Она не останавливалась — знала дорогу. Круто повернув налево от главного нефа, минуя нишу с колыбелью Младенца и слегка потускневшей лампадой, она направилась к узкой лестнице, ведущей на второй этаж. Там, в длинном коридоре, где пол был выложен потёртой плиткой, а свет масляных ламп отражался на каменных стенах, она заметила послушника в рясе, стоявшего у окна с задумчивым видом. Его лицо было хмурым, почти отрешённым, и Карен решила, что он не станет задавать лишних вопросов.
— Где мне найти отца Мэттсона? — спросила она, стараясь говорить тихо, но твёрдо.
Послушник едва взглянул на неё, лишь махнул рукой в сторону лестницы.
— Он у себя в каморке на третьем этаже, сразу за гробами, направо, — ответил он с лёгкой усмешкой, будто шутка про «гробы» в церкви была привычным делом.
Карен кивнула и пошла дальше, хотя слово «гробы» вызвало у неё лёгкий холодок.

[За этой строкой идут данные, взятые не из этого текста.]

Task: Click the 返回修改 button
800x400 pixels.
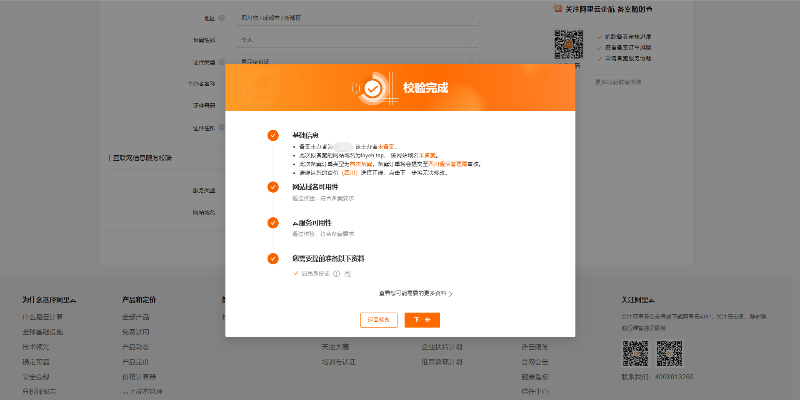Action: (379, 320)
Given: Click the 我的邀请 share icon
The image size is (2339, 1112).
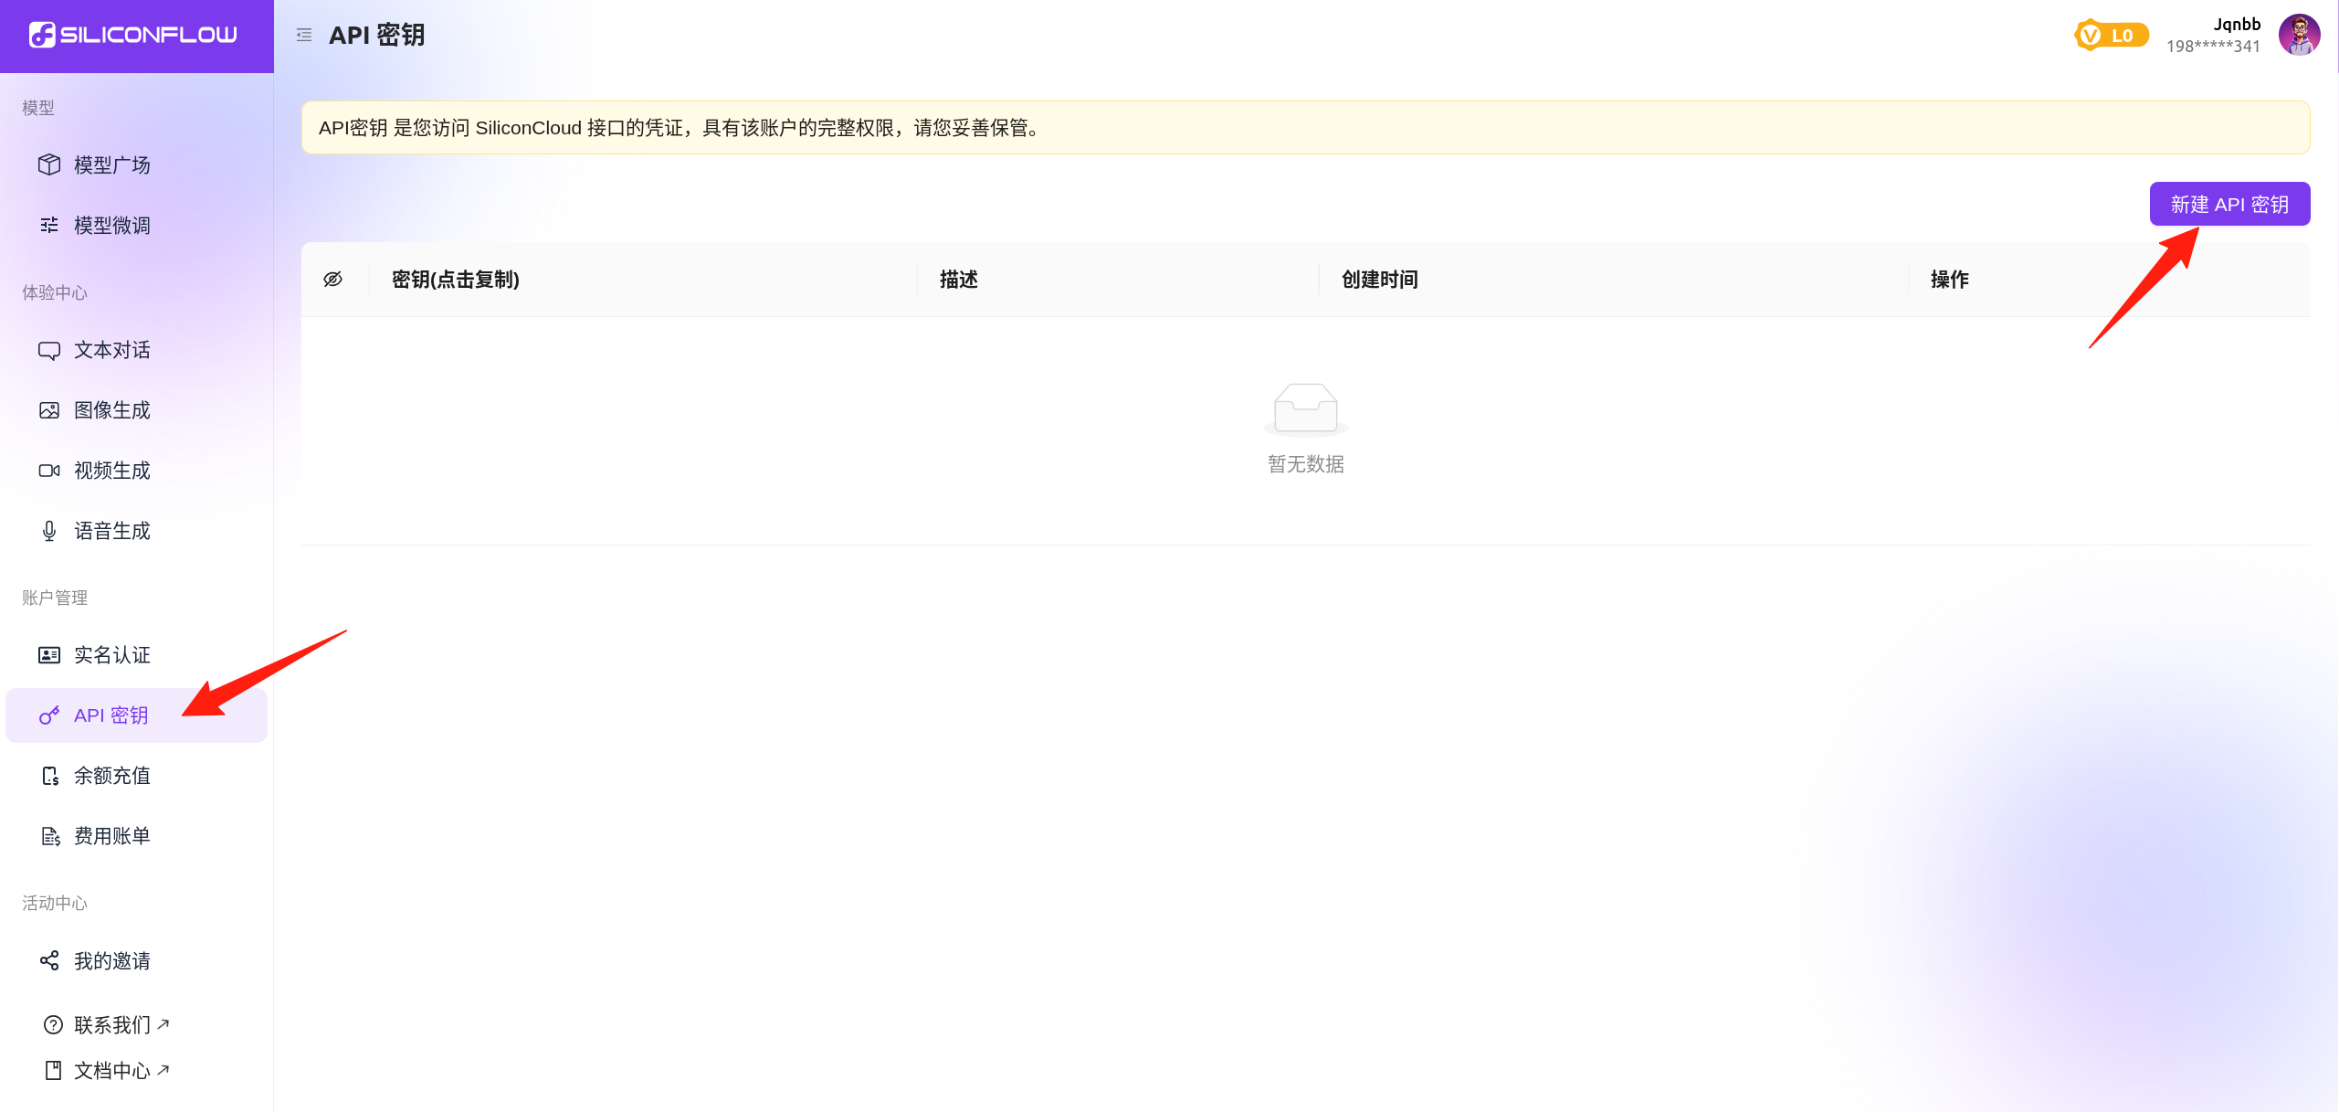Looking at the screenshot, I should tap(49, 960).
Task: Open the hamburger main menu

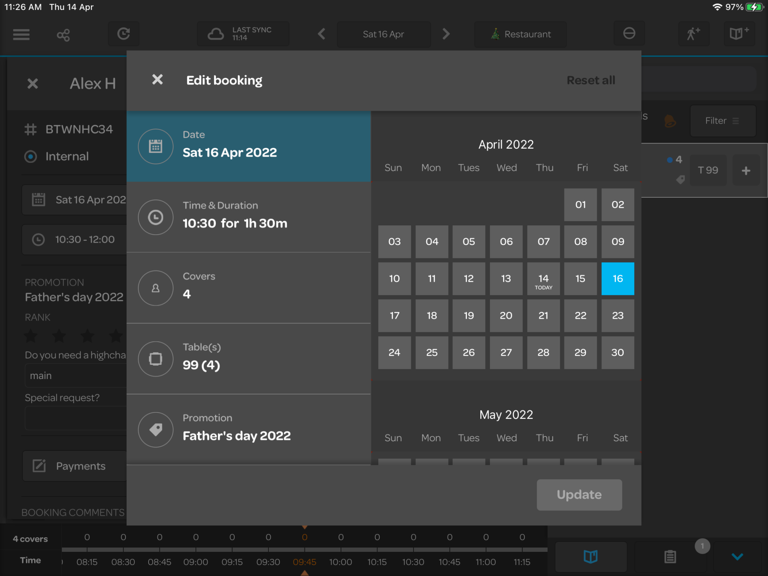Action: (x=21, y=35)
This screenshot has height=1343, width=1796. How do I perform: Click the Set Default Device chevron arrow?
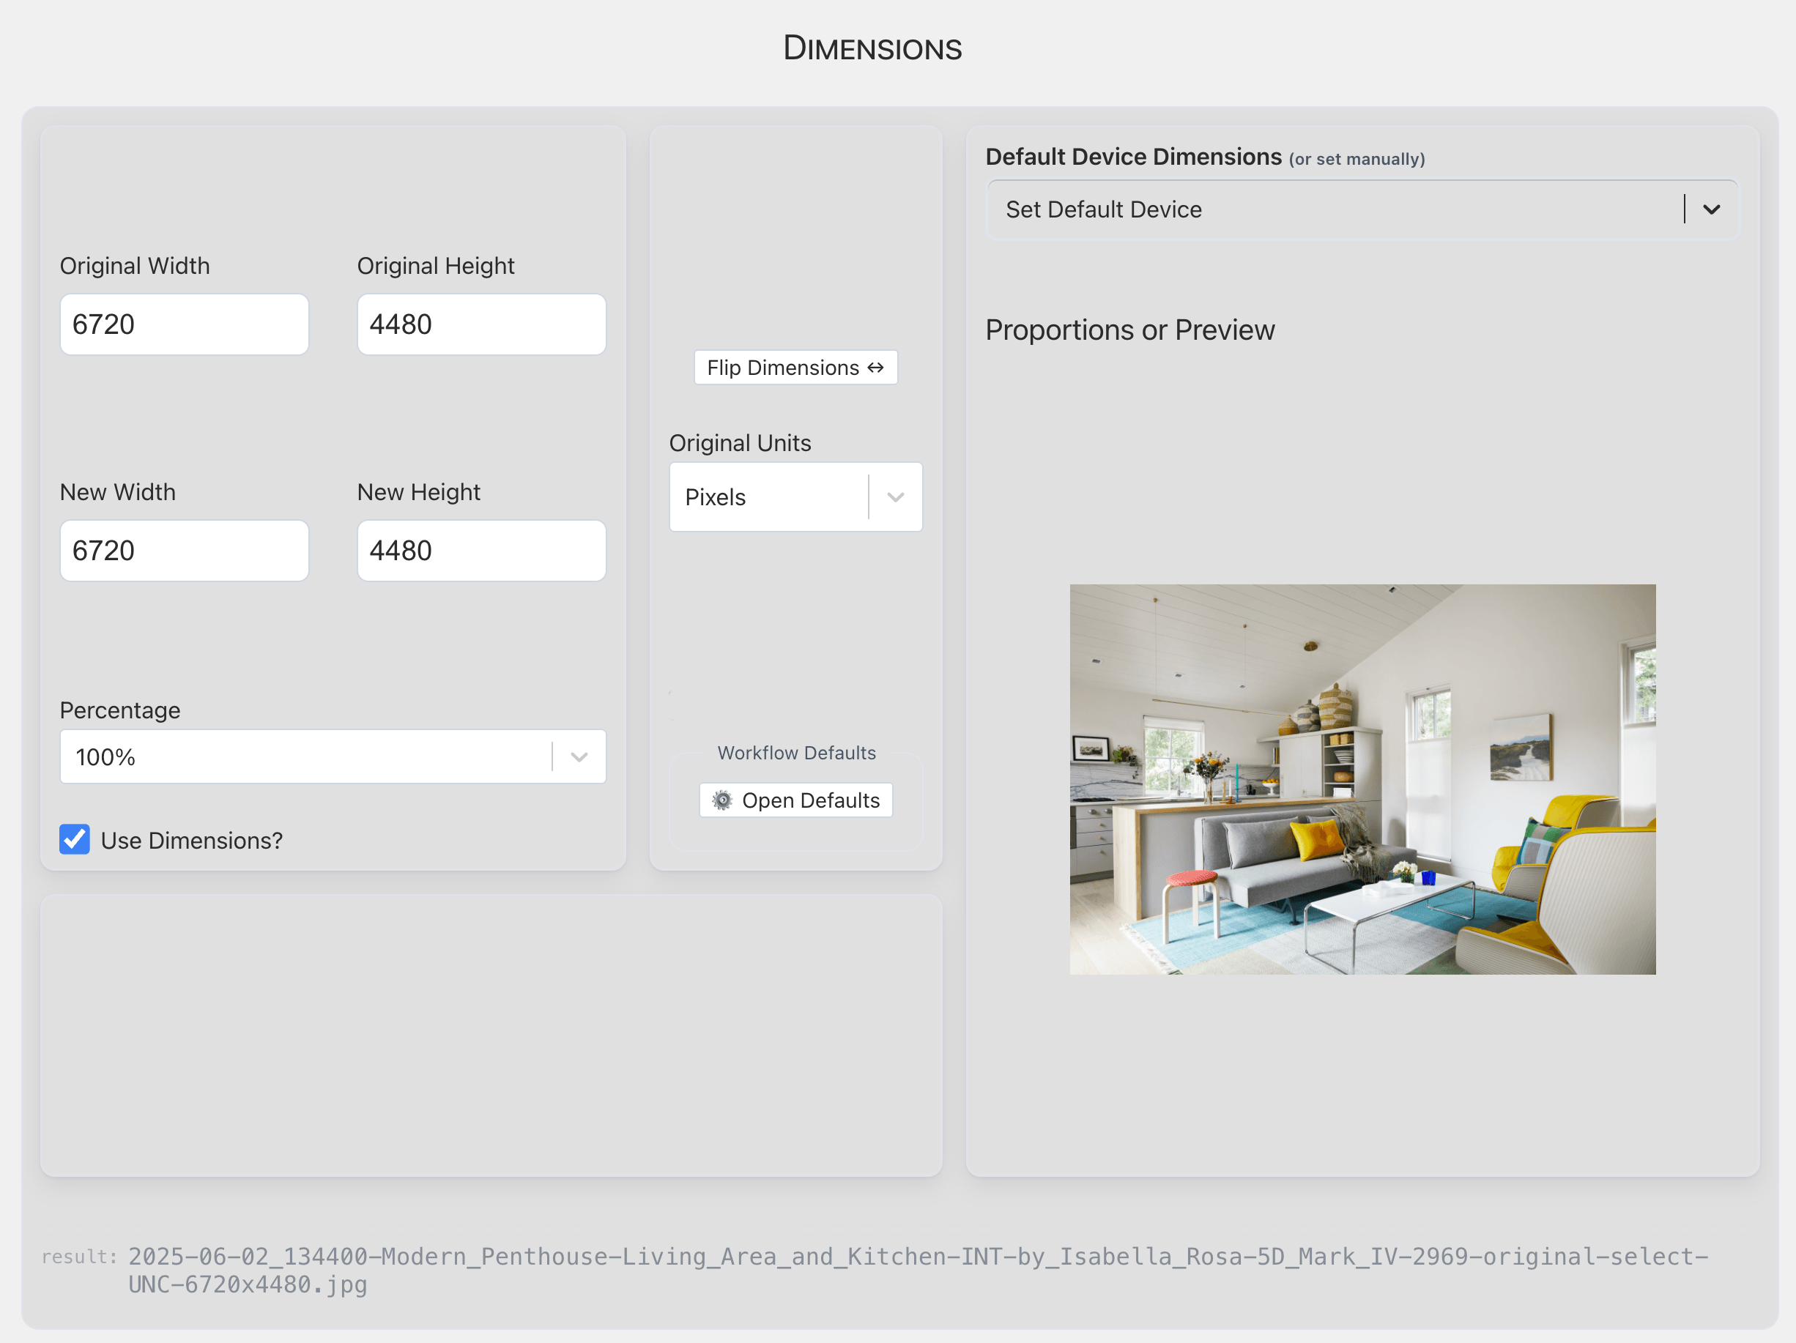[1711, 209]
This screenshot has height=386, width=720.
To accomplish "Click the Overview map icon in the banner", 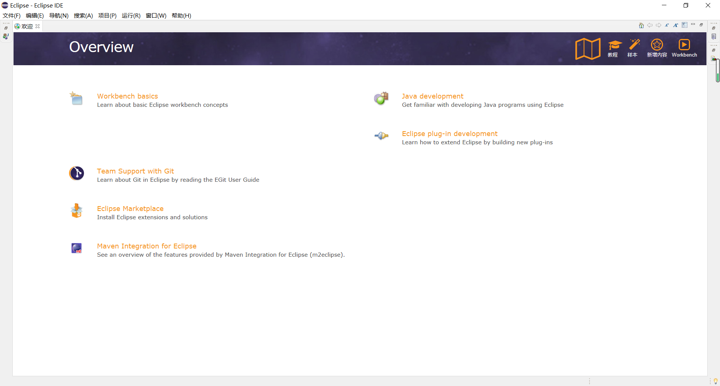I will click(587, 48).
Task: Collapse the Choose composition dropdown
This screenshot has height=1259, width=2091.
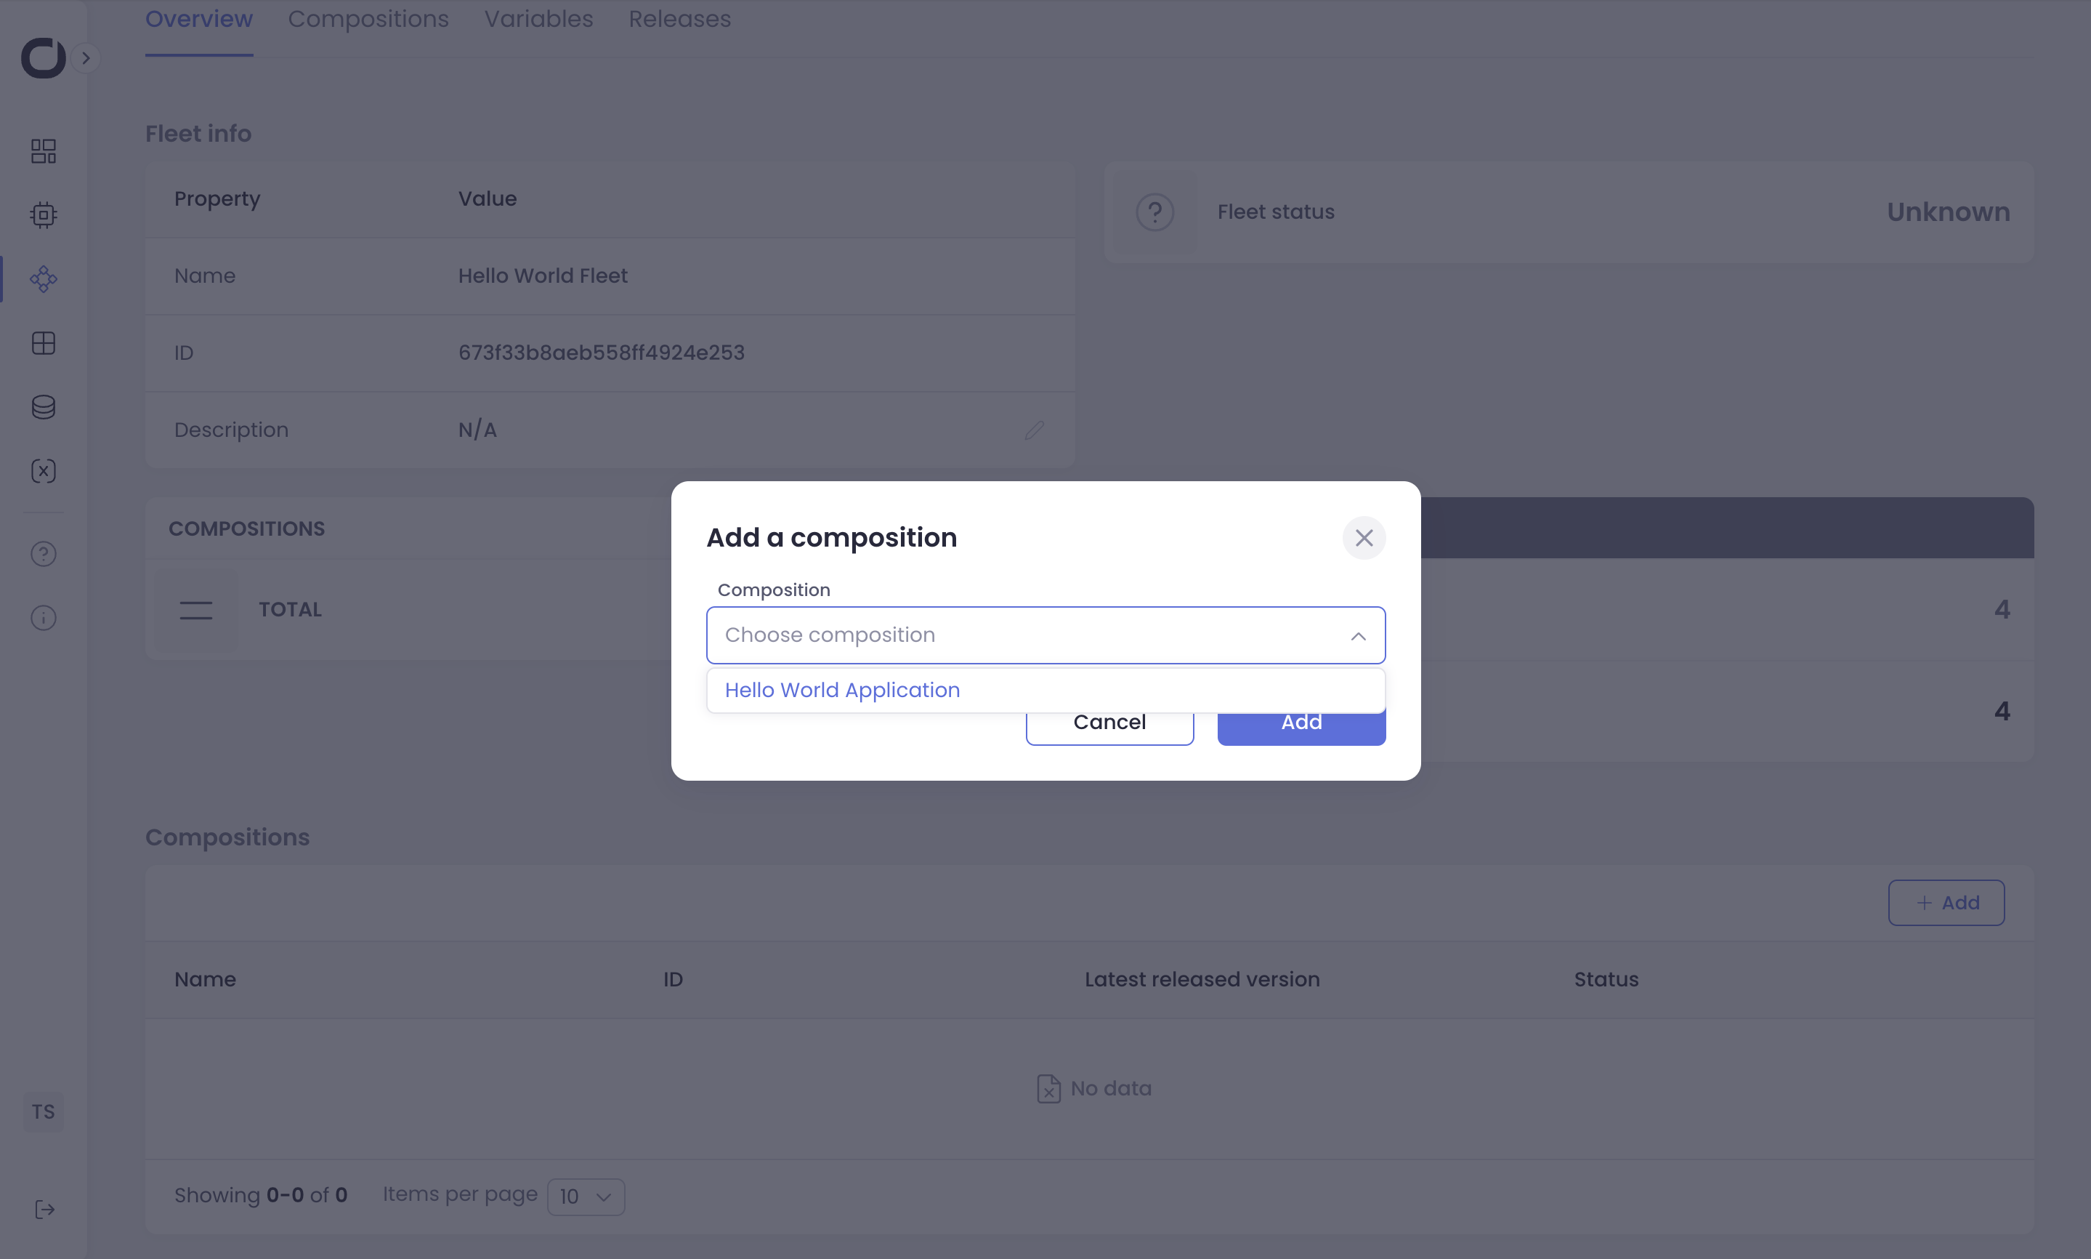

На третьем этаже, однако, никаких склепов не оказалось — лишь узкий коридор с низкими дверями и запахом старого дерева. Кабинет номер тридцать семь был небольшой комнатой, залитой мягким светом через единственное окно, где отец Джеймс Мэттсон, единственный человек в Петербурге, с кем можно было говорить и не чувствовать, что каждая фраза должна быть выверена, как речь на дипломатическом приёме, сидел за простым деревянным столом.
Сначала ей показалось, что он не заметил её. Он сидел, повернувшись наполовину к окну, и держал в руках толстую книгу, которую читал, видимо, вслух самому себе, потому что губы его едва заметно шевелились. Карен уже открыла рот, чтобы вежливо поздороваться, как вдруг он поднял глаза, и... Хихикнул. Да, именно хихикнул — так, как смеются дети, когда прячутся за занавеской, думая, что их никто не видит.
— Я в домике! — сказал он и, без всякой грации, поднял книгу над головой, как щит.
Карен застыла в дверях. На миг ей даже показалось, что, может быть, это последствия долгого поста или тайного удара ладаном по голове. Она моргнула. Священник остался на месте, с книгой над головой и довольной ухмылкой, как будто ожидал овации.
— Отец Мэттсон... — осторожно сказала она.
— О, вы здесь! — сказал он вдруг очень деловым тоном, быстро опуская книгу и захлопывая её. — Проходите, Карен. Прошу, садитесь. Как будто ничего странного не происходило, правда?
Она не сразу решилась переступить порог, но потом всё же вошла, озираясь, не выглянет ли сейчас из-за шкафа хорист с бубном. Комната, однако, была как всегда: простая, уютная, даже чуть беспорядочная — на столе лежали три карандаша, пустая чашка из-под чая, обрывок какой-то газеты и стопка писем, перевязанных бечёвкой.
— Простите, — сказала она, садясь напротив. — Я просто... Вы как-то...
— Не так, как должен вести себя уважаемый пастырь? — подхватил он и подмигнул. — Ну и слава Богу. Вы же не пришли сюда за канонической выдержкой.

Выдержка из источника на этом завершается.